More than 50 people showed up April 4 to celebrate the opening of an all-in-one social services center and medical clinic.
"We came to celebrate what God is doing," said the Rev. Paul Gray as he stood in the crowded lobby of the new Leo Center on the eastern end of the first level of the former Riverfront Mall. "Certainly he is the one who deserves the credit."
The Leo Center, with its featured attraction, the Heartland Medical Clinic, opened its doors April 5. The 7,800-square-foot center puts the clinic at the same site as a food pantry, a new entity called Love Lawrence and a marriage and family counseling center, among other services.
The center is named after famed disabled but independent Lawrencian Leo Beuerman, who was the subject of the 1969 Academy Award-nominated film "Leo Beuerman." Beuerman died in 1972.
The medical clinic serves people who do not have medical insurance. Its patients include the homeless and poor as well as people who have jobs but don't receive medical insurance from their employer, said clinic director Amy Berthold. Patients are asked for a $10 donation but no one is turned away, she said.
The medical clinic moved to the new site from the basement of the Heartland Community Church, 619 Vt., where it had been since it was founded by Dr. Dennis Sale in October 1999.
"We have a lot more capability here," Berthold said, noting that everything in the clinic was donated or paid for with donations.
"The other place was like working out of a suitcase," said Dr.
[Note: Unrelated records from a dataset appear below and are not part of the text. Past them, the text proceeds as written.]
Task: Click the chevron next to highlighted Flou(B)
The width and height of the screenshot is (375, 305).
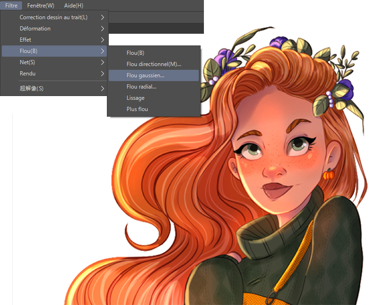Action: pyautogui.click(x=102, y=51)
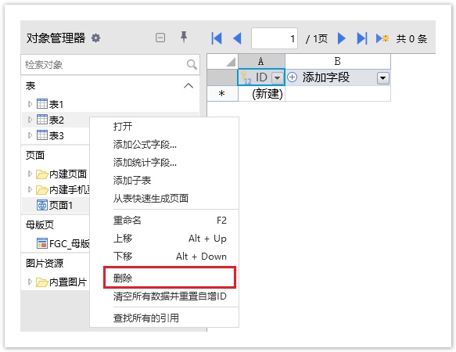Click the 检索对象 search field
This screenshot has height=352, width=456.
pyautogui.click(x=104, y=64)

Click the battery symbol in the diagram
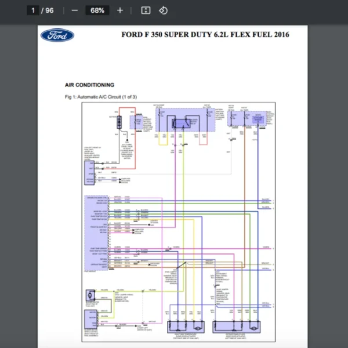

Paul Kurth, who along with Sale and Dr. Gillian Stephens are the primary physicians working at the clinic with other health care personnel. "Now we'll be able to operate more like a full-service clinic."
Sale said he never dreamed the clinic would one day operate in such modern, spacious quarters.
"We feel like the Lord has helped us every step of the way," Sale said.
"It's exciting to see this all transpire," said Diane Chrislip, Heartland Church's office manager.
Susan Jones, who was among those celebrating the new center, agreed. "Each step of the way God provided for it. It's been amazing to watch this."
In 2003 the clinic treated about 300 people a month, Berthold said. With expanded capability the number of patients might double, she said.